INFORMATION SUPPLIED
· · · · · · ·

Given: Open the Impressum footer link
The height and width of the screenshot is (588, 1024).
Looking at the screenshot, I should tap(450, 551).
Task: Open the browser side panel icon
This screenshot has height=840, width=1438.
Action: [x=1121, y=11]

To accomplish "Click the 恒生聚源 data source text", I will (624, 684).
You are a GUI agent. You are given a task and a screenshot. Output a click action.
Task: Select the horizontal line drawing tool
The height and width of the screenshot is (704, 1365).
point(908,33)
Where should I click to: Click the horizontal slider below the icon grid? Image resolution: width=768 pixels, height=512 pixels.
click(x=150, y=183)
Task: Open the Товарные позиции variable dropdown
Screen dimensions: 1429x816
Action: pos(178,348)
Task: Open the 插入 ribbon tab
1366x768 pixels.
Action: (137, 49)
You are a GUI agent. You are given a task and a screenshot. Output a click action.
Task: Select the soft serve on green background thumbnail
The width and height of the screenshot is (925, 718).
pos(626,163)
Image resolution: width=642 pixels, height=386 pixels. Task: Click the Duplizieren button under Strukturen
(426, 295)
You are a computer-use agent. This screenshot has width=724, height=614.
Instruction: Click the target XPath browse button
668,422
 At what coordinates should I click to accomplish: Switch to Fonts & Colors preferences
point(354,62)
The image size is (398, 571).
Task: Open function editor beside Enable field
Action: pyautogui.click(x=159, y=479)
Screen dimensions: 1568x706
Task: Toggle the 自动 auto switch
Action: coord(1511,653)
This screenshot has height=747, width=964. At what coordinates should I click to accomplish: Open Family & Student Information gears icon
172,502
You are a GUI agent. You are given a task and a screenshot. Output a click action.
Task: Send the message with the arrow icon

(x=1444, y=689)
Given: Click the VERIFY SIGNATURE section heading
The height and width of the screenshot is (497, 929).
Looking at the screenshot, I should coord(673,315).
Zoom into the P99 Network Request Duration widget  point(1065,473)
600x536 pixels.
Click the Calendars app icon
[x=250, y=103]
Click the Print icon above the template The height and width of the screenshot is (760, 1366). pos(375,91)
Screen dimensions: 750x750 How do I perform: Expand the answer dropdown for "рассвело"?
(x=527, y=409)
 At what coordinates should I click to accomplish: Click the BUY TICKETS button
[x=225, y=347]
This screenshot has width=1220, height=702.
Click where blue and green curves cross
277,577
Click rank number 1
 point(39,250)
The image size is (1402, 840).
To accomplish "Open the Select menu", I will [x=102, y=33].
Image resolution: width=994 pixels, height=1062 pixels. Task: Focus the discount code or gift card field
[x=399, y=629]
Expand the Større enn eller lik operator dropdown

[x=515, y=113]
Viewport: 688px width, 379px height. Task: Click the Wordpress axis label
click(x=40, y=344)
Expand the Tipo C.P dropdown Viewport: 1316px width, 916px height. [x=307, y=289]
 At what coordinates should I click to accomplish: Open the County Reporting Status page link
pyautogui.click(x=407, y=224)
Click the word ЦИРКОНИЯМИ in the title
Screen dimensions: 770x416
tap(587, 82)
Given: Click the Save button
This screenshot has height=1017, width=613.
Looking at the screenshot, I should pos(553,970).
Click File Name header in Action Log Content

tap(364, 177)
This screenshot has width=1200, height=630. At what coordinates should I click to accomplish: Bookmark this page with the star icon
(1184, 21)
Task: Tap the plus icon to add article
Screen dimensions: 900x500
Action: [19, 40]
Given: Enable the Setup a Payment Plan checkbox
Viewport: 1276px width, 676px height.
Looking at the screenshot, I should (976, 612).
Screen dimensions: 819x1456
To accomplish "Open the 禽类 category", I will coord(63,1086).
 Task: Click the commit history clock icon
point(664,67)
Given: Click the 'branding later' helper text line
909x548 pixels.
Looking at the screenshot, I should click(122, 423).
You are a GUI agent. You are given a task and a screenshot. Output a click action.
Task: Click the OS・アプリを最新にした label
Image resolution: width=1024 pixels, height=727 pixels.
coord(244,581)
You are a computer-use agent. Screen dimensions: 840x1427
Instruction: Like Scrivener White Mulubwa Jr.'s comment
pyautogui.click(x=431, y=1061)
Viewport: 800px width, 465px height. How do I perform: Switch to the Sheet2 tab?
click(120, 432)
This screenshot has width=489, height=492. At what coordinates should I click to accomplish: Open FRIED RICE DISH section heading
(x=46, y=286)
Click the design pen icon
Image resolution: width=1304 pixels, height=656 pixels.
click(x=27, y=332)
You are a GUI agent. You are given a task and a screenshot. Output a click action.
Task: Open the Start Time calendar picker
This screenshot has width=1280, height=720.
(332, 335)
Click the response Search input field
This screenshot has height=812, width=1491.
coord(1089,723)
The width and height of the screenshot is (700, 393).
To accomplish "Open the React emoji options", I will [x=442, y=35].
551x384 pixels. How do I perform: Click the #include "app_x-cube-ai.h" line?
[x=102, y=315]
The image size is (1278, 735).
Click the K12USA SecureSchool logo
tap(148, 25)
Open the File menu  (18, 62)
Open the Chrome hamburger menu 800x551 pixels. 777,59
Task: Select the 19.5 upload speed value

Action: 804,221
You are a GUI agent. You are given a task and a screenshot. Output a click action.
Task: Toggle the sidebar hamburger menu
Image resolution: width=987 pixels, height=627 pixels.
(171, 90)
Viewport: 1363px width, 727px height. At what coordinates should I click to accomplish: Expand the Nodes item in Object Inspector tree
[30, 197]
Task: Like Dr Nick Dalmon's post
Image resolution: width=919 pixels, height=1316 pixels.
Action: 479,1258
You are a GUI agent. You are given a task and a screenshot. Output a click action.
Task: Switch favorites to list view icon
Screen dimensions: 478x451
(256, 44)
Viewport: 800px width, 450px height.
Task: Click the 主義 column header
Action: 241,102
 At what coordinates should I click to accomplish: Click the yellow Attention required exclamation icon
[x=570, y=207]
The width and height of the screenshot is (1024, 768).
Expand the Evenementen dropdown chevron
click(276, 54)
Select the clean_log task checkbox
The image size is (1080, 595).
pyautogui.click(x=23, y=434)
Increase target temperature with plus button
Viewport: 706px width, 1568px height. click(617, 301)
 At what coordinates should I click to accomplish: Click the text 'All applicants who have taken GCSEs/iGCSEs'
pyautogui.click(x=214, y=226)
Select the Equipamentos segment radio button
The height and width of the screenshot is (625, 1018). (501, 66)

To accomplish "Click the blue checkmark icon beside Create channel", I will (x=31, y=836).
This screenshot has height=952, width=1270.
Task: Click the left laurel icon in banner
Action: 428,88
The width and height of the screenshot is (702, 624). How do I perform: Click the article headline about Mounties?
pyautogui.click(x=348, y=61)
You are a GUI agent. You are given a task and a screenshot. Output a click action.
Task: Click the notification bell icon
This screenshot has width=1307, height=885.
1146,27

· · · · · · ·

EXERCISE DETAILS
List every line above that contains the word "menu".

TASK RESPONSE
To accomplish "Open the Select menu", I will [x=102, y=33].
Open the File menu  (18, 62)
Open the Chrome hamburger menu 800x551 pixels. 777,59
Task: Toggle the sidebar hamburger menu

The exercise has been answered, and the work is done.